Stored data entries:
───

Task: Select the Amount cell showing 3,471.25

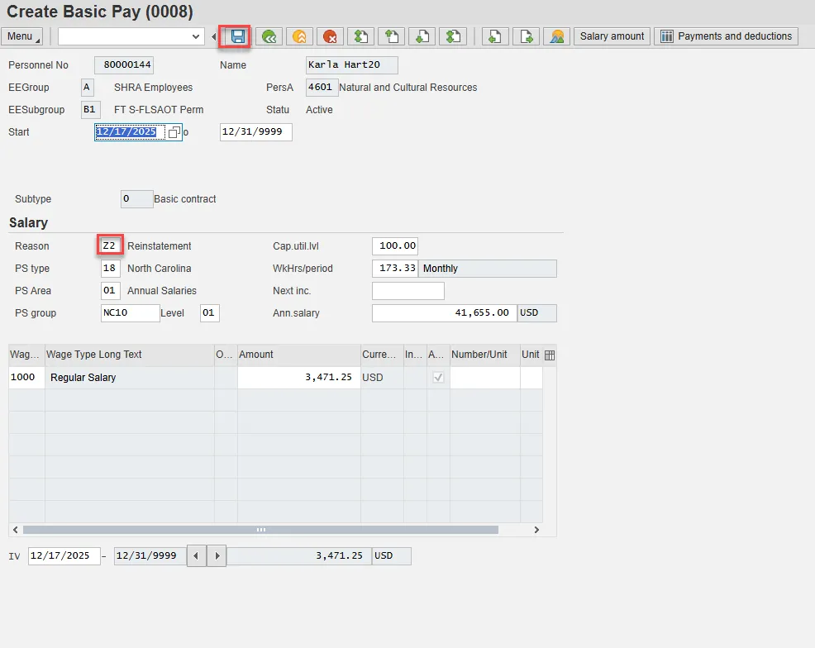Action: click(298, 378)

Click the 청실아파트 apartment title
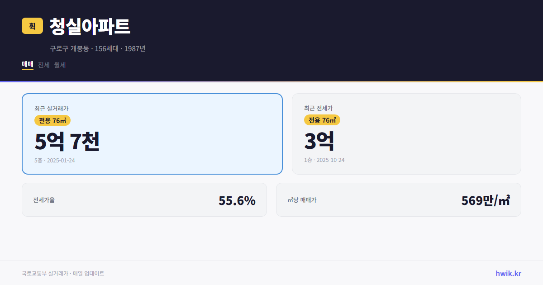tap(90, 27)
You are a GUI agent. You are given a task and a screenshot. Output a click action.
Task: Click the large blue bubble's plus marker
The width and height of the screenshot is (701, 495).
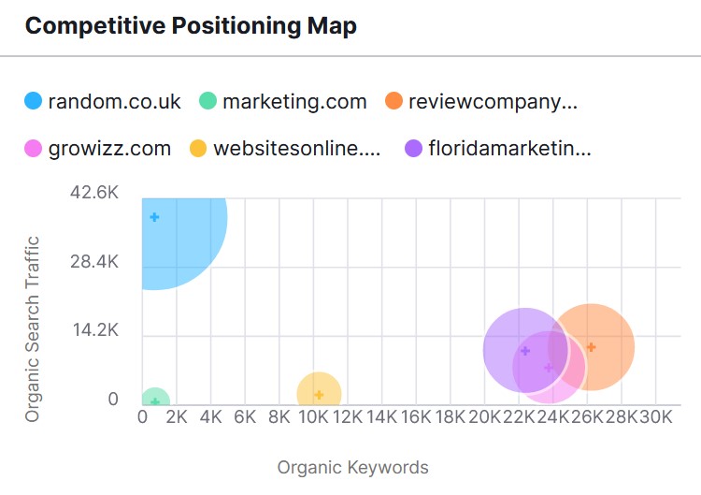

───

• _Exercise objective_
Exact repetition of all entries is required. The pictures should not appear.

• _Your response_
Task: Select the Amount cell showing 3,471.25

Action: click(298, 378)

Click the 청실아파트 apartment title
tap(90, 27)
You are a GUI agent. You are given a task and a screenshot. Output a click action.
Task: Click the large blue bubble's plus marker
The width and height of the screenshot is (701, 495).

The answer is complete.